> **DIRECTIONS**:
1. Transcribe everything in the forum thread from "It is a routine" down to "OP not Pap!!".
2. Translate this sentence from the forum thread into Spanish: "Herpes doesn't cause cervical cancer."

====== TEXT FOR ANALYSIS ======

Frequency · 05/01/2020 14:36

That's HPV, aka human papilla virus, @BonnyConny. Herpes doesn't cause cervical cancer.

fedup21 · 05/01/2020 21:18

I really feel for you-as if being raped isn’t traumatic enough, to find out you have contracted genital herpes as well must have been awful.

Are there any UK support groups? From what you’ve said about the US sites, they don’t seem great.

LadyDoc1 · 05/01/2020 21:29

It is a routine infection, no need to ‘confess’ or whatever. Many medics still think it’s a big deal, it really isn’t. Your experience sounds awful, and I hope you feel able to heal. Have you contacted any women’s orgs?

Onewardsup · 05/01/2020 22:09

I haven’t sought help from any organisation really, and my psychologist is amazing but maybe I need someone who has been there?

OP posts:
over50andfab · 05/01/2020 22:39

Pap, you might find this helpful herpes.org.uk/events/

over50andfab · 05/01/2020 22:40

OP not Pap!!

Popc0rn · 05/01/2020 22:58

Can I ask OP, did you get a positive result from a swab test, and did they tell you if you have HSV1 or HSV2?

====== PROVIDED DATA ======

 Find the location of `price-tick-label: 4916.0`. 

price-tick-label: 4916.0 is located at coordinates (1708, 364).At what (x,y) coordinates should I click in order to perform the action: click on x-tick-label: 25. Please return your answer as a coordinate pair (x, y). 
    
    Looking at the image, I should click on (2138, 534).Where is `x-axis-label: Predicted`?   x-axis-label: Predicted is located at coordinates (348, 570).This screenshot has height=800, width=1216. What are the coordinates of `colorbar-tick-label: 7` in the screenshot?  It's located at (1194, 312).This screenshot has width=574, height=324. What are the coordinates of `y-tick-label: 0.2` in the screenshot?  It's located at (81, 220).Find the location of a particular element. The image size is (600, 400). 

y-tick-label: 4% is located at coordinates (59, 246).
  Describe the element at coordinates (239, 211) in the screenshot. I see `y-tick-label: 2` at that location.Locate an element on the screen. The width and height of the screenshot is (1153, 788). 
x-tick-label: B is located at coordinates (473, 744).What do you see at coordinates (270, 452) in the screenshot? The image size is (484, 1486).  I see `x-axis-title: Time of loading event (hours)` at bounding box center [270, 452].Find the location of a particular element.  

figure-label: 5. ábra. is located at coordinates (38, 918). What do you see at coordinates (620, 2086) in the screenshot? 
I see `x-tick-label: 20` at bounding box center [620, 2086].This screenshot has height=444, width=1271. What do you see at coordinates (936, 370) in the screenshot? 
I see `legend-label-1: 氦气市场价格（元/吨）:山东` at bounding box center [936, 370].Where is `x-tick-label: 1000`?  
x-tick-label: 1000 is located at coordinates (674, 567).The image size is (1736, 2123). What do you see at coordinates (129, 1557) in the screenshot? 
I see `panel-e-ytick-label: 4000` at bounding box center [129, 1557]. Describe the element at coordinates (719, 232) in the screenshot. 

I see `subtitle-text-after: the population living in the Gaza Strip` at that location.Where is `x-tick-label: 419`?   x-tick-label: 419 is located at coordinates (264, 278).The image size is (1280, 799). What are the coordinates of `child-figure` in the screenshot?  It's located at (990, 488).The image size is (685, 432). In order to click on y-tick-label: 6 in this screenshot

======

> **SET OF ANSWERS**:
1.
It is a routine infection, no need to ‘confess’ or whatever. Many medics still think it’s a big deal, it really isn’t. Your experience sounds awful, and I hope you feel able to heal. Have you contacted any women’s orgs?

Onewardsup · 05/01/2020 22:09

I haven’t sought help from any organisation really, and my psychologist is amazing but maybe I need someone who has been there?

OP posts:
over50andfab · 05/01/2020 22:39

Pap, you might find this helpful herpes.org.uk/events/

over50andfab · 05/01/2020 22:40

OP not Pap!!

2. El herpes no causa cáncer de cuello uterino.